The reactions usually fall into one of two categories: Either the entire process impresses and amazes them or they become disillusioned by the way we run government. I can see both perspectives. I usually come home with a feeling of pride that we live in a country where each of us can petition the government and be heard. At the same time, the inertia and inability of smart people to post major accomplishments frustrates me.
In any case, it’s a valuable experience, regardless of you are or when you go. Seeing the process up close provides a unique perspective on what makes our republic work. Seeing the flow of citizens and their causes filling offices and hallways also inspires a sense of confidence in the system and our ability to make an impact. Finally, taking a stand and educating the delegation provides an appreciation for our democracy and what’s possible.
Everyone should go through the process at least once.
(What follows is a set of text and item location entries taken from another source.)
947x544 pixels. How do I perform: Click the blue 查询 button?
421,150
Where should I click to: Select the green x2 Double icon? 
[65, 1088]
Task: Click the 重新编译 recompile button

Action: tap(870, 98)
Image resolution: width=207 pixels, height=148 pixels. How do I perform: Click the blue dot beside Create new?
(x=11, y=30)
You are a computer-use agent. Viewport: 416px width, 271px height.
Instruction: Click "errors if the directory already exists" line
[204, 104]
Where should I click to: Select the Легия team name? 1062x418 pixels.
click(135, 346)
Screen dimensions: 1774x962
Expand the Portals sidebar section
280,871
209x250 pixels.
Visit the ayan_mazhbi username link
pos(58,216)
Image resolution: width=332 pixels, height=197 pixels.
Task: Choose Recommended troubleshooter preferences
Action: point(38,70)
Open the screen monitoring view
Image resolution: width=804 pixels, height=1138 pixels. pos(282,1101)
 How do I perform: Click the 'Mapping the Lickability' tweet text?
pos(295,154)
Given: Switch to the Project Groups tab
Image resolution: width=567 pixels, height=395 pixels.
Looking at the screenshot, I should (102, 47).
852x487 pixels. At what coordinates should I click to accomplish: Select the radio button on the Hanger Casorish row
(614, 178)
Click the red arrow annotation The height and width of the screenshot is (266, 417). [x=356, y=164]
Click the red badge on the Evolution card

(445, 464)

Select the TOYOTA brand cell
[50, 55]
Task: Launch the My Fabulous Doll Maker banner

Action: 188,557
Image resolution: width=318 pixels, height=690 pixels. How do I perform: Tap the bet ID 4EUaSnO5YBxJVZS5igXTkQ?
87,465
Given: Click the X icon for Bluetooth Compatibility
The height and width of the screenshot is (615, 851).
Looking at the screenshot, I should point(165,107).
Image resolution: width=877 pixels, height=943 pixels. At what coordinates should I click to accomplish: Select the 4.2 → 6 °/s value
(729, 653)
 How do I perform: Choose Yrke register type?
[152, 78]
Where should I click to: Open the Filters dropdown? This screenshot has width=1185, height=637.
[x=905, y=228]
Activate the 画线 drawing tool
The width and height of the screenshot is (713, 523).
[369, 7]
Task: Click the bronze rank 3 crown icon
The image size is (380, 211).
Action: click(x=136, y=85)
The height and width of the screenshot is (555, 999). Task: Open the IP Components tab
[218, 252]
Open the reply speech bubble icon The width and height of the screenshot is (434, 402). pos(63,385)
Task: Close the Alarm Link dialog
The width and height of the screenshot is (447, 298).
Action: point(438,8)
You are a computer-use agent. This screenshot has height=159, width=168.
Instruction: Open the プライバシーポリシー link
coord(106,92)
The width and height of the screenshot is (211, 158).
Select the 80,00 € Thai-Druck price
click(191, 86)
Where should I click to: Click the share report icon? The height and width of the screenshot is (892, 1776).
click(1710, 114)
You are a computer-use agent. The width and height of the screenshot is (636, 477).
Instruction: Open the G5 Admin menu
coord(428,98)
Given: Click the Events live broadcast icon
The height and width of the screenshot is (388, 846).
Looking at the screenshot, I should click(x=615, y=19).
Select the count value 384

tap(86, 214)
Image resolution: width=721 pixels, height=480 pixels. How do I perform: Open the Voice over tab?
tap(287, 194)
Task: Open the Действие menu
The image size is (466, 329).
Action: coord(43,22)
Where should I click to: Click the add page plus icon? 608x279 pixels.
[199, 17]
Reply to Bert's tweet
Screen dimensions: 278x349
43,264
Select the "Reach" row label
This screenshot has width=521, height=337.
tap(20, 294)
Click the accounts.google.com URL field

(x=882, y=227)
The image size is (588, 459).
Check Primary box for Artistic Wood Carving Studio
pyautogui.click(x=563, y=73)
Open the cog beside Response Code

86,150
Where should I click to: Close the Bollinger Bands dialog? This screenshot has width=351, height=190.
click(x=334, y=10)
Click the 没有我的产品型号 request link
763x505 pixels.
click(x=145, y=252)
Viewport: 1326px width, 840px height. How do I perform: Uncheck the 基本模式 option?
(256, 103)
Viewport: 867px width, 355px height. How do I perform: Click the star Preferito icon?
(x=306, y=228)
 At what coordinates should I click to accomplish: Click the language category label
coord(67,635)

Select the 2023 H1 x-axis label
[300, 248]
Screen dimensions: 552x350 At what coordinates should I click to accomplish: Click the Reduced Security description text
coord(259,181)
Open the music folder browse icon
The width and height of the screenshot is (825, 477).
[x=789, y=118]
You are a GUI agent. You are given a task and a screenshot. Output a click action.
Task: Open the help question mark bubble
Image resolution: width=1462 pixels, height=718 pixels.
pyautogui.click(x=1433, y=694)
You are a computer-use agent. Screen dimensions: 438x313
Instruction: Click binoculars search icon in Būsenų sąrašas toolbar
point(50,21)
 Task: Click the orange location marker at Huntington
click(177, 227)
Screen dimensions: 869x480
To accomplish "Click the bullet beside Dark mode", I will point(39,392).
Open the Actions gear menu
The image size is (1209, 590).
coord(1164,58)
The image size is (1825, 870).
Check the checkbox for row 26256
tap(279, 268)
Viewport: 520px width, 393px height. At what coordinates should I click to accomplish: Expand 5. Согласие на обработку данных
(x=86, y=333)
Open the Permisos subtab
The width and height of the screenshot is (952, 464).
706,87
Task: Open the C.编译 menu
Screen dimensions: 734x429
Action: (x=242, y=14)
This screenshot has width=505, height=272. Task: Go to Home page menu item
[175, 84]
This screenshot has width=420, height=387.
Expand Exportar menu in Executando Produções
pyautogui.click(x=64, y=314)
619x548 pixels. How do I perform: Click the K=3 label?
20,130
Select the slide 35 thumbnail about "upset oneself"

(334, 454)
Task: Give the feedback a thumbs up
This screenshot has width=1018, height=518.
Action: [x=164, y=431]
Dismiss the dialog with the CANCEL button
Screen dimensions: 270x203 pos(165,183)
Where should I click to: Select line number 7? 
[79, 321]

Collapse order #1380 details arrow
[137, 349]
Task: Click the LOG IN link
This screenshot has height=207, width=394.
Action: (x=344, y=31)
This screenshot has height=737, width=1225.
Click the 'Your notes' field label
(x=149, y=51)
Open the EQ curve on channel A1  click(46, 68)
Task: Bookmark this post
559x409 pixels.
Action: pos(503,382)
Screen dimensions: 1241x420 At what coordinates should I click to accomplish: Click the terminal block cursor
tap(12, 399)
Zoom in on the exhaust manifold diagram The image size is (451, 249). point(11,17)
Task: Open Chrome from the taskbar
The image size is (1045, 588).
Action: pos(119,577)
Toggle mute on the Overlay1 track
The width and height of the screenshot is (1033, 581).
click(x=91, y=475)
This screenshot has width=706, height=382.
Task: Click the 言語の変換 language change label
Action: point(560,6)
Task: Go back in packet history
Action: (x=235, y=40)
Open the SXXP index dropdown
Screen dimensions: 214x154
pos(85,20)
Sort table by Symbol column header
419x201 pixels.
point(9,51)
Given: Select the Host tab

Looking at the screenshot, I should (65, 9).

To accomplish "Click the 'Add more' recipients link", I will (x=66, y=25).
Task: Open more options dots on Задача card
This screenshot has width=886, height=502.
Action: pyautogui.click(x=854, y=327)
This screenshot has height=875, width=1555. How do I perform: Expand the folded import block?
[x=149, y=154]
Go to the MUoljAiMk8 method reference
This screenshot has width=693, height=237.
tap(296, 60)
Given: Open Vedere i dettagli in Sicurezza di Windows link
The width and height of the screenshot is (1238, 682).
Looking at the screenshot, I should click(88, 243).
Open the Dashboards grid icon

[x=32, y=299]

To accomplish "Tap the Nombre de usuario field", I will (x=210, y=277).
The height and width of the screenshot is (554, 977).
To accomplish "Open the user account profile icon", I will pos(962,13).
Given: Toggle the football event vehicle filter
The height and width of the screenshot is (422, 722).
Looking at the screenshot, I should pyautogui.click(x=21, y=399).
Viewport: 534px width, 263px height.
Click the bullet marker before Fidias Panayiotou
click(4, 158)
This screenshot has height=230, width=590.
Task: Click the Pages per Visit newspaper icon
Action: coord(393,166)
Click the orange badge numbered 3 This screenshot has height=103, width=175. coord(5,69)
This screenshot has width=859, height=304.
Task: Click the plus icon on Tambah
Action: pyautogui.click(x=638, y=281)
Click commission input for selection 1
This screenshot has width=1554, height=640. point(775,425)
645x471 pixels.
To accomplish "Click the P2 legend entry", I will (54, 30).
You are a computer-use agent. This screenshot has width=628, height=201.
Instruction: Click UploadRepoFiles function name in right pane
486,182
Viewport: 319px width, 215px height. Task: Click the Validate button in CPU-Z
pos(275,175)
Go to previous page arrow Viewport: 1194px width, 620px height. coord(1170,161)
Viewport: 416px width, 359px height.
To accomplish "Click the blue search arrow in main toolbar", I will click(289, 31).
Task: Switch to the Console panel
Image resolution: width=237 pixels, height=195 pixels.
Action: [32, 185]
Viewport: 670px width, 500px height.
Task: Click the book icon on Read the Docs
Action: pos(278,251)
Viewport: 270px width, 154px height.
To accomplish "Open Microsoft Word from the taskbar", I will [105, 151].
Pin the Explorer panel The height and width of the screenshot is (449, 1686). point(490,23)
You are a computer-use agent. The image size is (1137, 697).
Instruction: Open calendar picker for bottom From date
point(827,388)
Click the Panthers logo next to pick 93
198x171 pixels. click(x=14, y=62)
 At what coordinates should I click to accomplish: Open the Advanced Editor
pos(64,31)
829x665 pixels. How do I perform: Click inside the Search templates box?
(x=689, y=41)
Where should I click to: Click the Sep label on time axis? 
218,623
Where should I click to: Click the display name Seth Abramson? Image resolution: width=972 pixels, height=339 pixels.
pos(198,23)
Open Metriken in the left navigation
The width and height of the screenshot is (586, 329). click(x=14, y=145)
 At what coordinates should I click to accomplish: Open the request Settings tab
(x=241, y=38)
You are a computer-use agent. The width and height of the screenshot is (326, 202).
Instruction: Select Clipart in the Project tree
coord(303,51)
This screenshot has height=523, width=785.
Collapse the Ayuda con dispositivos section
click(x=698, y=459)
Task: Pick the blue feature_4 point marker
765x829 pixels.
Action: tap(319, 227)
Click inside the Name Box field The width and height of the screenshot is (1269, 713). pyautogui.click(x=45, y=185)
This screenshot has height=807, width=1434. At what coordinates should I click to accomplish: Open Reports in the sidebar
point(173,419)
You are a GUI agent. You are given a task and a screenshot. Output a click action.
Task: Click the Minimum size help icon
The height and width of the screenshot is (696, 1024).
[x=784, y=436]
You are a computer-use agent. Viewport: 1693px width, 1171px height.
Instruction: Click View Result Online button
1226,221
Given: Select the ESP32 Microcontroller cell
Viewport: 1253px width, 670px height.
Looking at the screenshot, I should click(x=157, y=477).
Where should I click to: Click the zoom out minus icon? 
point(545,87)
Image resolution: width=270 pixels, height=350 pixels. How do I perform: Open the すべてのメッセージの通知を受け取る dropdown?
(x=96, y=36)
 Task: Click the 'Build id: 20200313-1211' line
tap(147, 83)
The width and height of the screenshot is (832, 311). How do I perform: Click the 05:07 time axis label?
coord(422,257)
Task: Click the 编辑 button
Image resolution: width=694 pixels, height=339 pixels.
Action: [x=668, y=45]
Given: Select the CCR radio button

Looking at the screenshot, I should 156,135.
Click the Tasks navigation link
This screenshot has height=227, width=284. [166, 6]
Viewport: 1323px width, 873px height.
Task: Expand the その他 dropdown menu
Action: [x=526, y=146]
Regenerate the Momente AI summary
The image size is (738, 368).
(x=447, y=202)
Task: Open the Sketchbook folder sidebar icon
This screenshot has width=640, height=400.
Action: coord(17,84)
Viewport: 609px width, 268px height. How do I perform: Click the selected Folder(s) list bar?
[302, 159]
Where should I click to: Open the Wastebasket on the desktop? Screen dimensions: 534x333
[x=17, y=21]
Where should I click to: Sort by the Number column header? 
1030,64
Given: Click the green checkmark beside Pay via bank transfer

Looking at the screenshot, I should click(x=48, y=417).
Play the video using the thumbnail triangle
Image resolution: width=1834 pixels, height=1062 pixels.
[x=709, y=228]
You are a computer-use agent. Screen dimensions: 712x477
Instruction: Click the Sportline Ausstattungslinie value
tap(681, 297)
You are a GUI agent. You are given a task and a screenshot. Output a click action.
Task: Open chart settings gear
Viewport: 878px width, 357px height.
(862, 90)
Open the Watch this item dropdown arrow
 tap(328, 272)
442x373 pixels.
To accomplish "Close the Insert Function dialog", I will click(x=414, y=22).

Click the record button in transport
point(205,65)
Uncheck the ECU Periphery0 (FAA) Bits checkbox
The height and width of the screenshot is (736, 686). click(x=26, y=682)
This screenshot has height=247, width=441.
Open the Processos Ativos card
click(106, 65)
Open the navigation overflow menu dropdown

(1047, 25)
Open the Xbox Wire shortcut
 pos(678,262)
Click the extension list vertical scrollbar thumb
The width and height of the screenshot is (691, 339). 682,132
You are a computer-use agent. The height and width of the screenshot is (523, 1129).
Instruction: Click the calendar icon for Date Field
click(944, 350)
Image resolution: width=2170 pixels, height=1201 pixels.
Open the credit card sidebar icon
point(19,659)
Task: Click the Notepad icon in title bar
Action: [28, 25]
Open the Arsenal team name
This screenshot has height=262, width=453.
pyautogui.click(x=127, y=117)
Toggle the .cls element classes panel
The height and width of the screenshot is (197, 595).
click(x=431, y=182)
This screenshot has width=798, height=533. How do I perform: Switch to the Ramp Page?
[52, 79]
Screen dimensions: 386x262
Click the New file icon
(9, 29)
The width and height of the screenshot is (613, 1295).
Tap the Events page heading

There’s no more intense way to learn your civics than in the halls of Congress. If you go during the budget cycle, you will encounter thousands of people making their cases and representing their causes. You will be amazed at the complexity of the ecosystem and how it all fits together.
Engagement around that complexity makes learning essential. In order to make a strong case, you must know your issues cold. Really smart people fill Congressional staffs and they expect crisp, informed arguments and direct answers to their questions. You must also learn the legislative process and how Congress gets things done in order to take the right actions at the right time. The issues and the process taken together create a unique opportunity to learn how our country operates.
Most people come away with a better perspective on the public sector. Washington is always a place with multiple issues in play. Decisions tend to be much more complicated than in the private sector because those decisions can rarely be reduced to dollars and cents. As a result, competing priorities — almost all of them important and reasonable — line up for limited resources. Simple solutions usually don’t work in this environment. Effective action requires hard work, deep understanding of the relevant issues, and an appreciation for the interaction of the various forces at work.
Our future depends on informed, smart people engaging in effective ways. These leaders must be able to handle nuance in complicated environments and engage in civil discussions around emotionally charged topics. This leadership includes taking principled, inclusive positions to build the future by aligning people around meaningful and productive causes.
I encourage you to make a difference in your world. Find a cause — something you believe in and are willing to master. Schedule a trip to Washington and make your case to our delegation. Then bring what you learn back to your community, teach others about what you learned, your cause, and the process you engaged.
We can make a difference by acting together and engaging the system.